Vice President Mike Pence would take the first step, following Section 4 of the amendment.
The vice president would gather support from a majority of Cabinet members.
Together, they would write a declaration to the Senate president pro tempore and the speaker of the House that the “president is unable to discharge the powers and duties of his office.”
The vice president would take over as acting president immediately.
The president could resume his position by writing to the Senate president pro tempore and the speaker that “no inability exists.”
The vice president and a majority of the Cabinet could challenge the president’s declaration by submitting their own declaration, again, within four days.
The vice president would resume his place as acting president, and Congress would take up the challenge. It would have 21 days to decide if the president is able to serve.
Votes of two-thirds in both the House and Senate would keep presidential power under the vice president as acting president. Otherwise, the president would regain power.
The 25th Amendment does not prohibit the president from declaring again that he is able to meet the requirements of office. That would have the potential for resetting the cycle of a vice president-Cabinet declaration and congressional votes.
POWERS AND DUTIES
The president holds power over life and death. He commands the military. The power of clemency allows him to pardon a criminal or commute a prison sentence.

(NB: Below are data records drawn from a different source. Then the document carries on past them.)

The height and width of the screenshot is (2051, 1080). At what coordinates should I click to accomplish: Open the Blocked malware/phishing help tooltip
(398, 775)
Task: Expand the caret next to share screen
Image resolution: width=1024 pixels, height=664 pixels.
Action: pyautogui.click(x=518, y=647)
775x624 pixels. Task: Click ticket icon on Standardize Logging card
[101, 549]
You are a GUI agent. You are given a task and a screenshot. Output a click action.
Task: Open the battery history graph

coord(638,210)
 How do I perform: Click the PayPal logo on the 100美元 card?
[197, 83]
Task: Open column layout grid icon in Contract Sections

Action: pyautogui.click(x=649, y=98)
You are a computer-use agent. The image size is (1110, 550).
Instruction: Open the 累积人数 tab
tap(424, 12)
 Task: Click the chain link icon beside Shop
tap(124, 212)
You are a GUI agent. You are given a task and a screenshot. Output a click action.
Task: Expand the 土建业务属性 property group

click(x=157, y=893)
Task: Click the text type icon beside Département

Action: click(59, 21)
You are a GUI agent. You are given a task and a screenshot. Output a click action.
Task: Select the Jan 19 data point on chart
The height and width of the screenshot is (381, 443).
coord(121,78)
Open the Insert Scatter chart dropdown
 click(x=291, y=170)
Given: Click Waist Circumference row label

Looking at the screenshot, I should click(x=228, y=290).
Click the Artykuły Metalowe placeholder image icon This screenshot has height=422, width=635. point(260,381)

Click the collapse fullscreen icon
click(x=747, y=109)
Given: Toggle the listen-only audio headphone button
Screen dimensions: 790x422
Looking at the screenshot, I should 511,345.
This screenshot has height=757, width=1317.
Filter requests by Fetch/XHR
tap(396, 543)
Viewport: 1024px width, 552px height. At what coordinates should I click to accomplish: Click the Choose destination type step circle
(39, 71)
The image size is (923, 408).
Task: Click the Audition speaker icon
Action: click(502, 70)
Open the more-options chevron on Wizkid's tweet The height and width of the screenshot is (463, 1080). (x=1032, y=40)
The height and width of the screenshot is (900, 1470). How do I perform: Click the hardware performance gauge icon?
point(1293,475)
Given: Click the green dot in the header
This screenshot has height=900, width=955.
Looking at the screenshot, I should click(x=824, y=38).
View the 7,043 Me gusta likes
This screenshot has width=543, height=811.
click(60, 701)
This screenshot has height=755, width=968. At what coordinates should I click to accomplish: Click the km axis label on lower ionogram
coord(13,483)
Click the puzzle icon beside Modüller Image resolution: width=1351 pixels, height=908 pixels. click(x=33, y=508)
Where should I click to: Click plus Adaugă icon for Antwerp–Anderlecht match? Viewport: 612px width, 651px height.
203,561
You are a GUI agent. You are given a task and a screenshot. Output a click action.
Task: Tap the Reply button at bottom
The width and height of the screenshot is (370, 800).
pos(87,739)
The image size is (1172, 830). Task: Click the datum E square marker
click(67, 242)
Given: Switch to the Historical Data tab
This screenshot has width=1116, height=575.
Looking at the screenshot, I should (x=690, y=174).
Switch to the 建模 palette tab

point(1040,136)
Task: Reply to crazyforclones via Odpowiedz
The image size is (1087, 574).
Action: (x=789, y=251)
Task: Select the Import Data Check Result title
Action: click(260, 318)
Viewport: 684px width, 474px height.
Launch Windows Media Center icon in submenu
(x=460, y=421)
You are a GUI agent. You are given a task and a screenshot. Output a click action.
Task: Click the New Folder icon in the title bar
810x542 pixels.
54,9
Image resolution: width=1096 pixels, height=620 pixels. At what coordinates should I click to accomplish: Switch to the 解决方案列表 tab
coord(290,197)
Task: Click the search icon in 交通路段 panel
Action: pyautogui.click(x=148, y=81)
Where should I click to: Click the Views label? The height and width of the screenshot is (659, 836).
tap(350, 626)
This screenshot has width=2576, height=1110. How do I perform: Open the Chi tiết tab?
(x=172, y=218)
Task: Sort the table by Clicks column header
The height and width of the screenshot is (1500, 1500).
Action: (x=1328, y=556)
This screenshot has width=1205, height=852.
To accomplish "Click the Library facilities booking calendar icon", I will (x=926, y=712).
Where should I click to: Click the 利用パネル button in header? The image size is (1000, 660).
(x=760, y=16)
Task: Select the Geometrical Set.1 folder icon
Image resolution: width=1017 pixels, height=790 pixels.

He may propose legislation, and sign or veto legislative bills passed by Congress. He directs foreign policy and deals with leaders worldwide.
He appoints ambassadors, as well as thousands of government officials. They include Cabinet members, federal judges and heads of agencies. The Senate confirms many of the appointments.
In short, the president runs the federal government day to day. His actions must adhere to the Constitution and federal laws.
Critics question Trump’s fitness as president because of false and nonsensical statements.
On March 4, Trump wrote on Twitter: “How low has President Obama gone to tapp [sic] my phones during the very sacred election process. This is Nixon/Watergate. Bad (or sick) guy!”
Trump offered no evidence that Obama had tapped his phones. Obama did not have the authority. Trump shamed himself and his presidency, rather than Obama.
On Feb. 18, Trump held a campaign rally in Melbourne, Fla. “We’ve got to keep our country safe. You look at what’s happening,” he said. “You look at what’s happening last night in Sweden.”
He implied and the next day confirmed reference to problems with immigrants, of which there is some. Nonetheless, was there trouble in Sweden on the night of Feb. 17? None. Trump’s claim: nonsense.
In an interview with Bill O’Reilly of Fox News, shown before the Super Bowl on Feb. 5, Trump said enforcement of his Jan. 27 travel-ban executive order affected just “109 people.”
In truth, federal officials said, 60,000 visas were revoked because of the travel ban.
With a manner opposite to President Trump’s impertinence, Vice President Pence is loyal, serious and substantially more conservative.
Those qualities would lead Pence to ignore a challenge to Trump’s presidency, other than emergence of an ability-to-serve problem clear both for supporters and opponents to see.
Pence’s calm, purposeful demeanor sets an example for the executive branch.
The nation would owe Pence a debt of gratitude if he would counsel Trump. Advise him to focus outward on the needs of others — rather than inward on himself — to build respect and power.